### RECORDS FOR THE EXERCISE
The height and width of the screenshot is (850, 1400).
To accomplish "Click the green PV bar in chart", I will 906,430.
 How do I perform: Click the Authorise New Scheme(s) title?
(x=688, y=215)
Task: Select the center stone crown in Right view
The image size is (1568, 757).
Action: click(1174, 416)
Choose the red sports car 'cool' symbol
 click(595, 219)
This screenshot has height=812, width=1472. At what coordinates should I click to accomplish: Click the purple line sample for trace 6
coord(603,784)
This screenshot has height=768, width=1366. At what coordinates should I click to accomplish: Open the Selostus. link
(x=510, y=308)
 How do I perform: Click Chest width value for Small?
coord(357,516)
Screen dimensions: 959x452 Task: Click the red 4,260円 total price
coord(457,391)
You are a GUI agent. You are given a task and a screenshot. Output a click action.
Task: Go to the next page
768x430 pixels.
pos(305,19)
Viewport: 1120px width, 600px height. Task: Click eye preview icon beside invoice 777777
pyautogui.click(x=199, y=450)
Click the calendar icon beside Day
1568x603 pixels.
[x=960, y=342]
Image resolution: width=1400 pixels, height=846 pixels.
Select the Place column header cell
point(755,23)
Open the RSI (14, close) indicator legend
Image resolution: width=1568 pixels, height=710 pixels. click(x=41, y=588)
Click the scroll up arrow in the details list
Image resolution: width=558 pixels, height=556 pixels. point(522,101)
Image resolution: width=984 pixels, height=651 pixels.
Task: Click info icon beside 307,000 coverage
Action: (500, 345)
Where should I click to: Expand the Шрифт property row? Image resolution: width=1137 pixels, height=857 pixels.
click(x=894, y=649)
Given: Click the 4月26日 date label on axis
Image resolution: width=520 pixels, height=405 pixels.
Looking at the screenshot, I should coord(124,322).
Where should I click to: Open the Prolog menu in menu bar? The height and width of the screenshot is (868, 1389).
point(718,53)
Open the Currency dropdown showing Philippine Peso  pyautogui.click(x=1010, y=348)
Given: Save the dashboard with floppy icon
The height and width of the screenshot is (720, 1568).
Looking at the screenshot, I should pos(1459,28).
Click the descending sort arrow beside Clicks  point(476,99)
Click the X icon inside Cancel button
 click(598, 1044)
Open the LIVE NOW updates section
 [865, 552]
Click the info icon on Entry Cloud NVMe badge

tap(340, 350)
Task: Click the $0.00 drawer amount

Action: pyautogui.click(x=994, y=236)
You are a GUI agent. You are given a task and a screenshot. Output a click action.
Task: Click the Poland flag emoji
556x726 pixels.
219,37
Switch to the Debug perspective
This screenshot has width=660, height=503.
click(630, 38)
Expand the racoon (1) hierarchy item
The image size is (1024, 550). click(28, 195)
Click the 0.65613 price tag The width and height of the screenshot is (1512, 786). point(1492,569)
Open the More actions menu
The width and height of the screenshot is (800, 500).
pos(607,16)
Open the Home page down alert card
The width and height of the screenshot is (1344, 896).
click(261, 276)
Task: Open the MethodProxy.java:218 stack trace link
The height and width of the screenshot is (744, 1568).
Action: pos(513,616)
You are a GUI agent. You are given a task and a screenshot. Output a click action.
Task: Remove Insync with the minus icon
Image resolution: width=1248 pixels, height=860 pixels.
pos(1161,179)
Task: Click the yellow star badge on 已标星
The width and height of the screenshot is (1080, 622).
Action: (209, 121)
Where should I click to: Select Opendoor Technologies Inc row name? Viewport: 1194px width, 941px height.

### TASK TO COMPLETE
Check the entries above for the word "with" and copy every line where it turns up.

### RESULT
Given: Save the dashboard with floppy icon
Task: Remove Insync with the minus icon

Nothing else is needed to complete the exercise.